Abstract
Aim
To evaluate the interventions associated with integration of a clinical pharmacist for antiplatelets best utilization and safety as multidisciplinary team approach is recommended to improve patient outcomes.
Methods
prospective observational study on coronary heart diseases patients (stable angina, unstable angina, MI, post PCI or post CABG) on antiplatelets therapy (single antiplatelet; SAPT, or dual antiplatelet; DAPT) at governmental and private hospitals. Detailing pharmacist-initiated interventions targeting pharmacotherapy optimization (Dose, duplicate and interactions), also adverse effects detection, and hospital re-admission (re-event of coronary insufficiency). Collecting patients' data by interviews and hospital records using validated check list. Statistical software IBM SPSS software package version 20.0, The Kolmogorov-Smirnov was used to verify the normality of distribution of variables, Mann Whitney test was used to compare between two categories for not normally distributed quantitative variables. Kruskal Wallis test was used to compare different categories for abnormally distributed quantitative variables. Spearman coefficient was used to correlate between quantitative variables. Linear Regression was used to detect the most affecting factor for affecting DAPT score and Precise DAPT. Significance of the obtained results was judged at the 5% level, calculate sample size by G Power3.
Results
There is a significant correlation between cardiac related readmission and Precise DAPT score (P = 0.013).A statistically significant correlation is found between smoking and DAPT score (p = 0.015) but not with precise DAPT (P = 0.152).

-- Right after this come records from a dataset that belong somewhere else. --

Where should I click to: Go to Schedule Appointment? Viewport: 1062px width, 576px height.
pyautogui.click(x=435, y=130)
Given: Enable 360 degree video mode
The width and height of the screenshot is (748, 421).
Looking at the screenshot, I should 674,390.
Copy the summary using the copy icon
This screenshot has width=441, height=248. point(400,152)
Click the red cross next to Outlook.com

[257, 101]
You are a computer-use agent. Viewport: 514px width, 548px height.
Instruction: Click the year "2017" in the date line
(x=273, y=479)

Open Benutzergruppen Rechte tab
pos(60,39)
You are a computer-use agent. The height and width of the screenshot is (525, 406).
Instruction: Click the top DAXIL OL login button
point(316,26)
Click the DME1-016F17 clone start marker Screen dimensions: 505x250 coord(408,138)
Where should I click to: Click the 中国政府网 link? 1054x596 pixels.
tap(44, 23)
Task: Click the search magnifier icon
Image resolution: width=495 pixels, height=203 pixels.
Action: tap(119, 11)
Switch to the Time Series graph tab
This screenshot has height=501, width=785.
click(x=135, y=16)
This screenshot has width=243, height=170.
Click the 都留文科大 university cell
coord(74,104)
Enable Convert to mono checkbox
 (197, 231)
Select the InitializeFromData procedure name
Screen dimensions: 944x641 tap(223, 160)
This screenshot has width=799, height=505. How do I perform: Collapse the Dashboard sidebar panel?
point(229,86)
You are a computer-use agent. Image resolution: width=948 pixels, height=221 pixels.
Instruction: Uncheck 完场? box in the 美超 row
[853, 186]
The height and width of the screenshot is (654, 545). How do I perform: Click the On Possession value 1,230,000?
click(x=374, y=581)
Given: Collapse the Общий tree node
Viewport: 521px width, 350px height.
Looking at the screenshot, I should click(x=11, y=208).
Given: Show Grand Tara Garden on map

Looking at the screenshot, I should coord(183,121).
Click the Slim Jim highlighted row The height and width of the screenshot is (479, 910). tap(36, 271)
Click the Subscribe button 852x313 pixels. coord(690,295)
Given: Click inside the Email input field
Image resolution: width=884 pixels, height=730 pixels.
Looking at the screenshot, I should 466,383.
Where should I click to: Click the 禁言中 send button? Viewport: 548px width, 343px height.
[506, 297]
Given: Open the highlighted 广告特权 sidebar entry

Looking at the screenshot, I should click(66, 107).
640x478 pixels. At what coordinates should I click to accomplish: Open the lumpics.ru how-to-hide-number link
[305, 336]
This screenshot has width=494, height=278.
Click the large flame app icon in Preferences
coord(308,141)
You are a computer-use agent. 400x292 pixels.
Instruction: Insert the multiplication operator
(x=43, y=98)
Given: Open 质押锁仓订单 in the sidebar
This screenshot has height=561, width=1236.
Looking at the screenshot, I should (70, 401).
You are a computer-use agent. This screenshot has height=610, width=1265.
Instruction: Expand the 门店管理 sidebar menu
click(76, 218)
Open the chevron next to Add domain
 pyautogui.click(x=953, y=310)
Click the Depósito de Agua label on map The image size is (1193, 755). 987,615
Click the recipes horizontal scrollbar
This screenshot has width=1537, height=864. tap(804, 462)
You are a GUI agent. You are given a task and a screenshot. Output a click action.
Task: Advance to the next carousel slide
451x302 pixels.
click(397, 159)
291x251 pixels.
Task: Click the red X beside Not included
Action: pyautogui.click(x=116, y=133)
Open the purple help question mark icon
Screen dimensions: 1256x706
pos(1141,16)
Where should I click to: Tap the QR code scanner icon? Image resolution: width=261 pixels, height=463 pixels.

Also a significant linear association exists between DAPT type and DAPT score, for Aspirin + Clopidogrel (P = 0.010) (95%CI=-1.000 (-1.754 – -0.246), Aspirin + Ticagrilor (P = 0.012) (95%CI= 1.001 (0.228 – 1.774). The highly significant influencing variable in both scores, is the dose value, for DAPT score (P = 0.038), Precise DAPT (P = 0.001). The distribution of Myocardial infarction as cardiac related readmission and smoking are higher in males than females without statistically significant difference (P = 0.08), (P = 0.39), the absence of adverse effects and bleeding events is statistically significant in DAPT score (P = 0.041, 95%CI=1.706 (0.071 – 3.341) & precise DAPT score (P = 0.002, 95% CI= -15.95 (-25.832 – -6.074).
Conclusions
Impact of a clinical pharmacist within cardiology department generated substantial pharmacotherapy optimization which improve the medication adherence, safety and clinical outcomes. Our study suggests pre-calculating DAPT and precise DAPT for all patients before treatment and commitment on DAPT period administration may decrease re-admission rate of patients.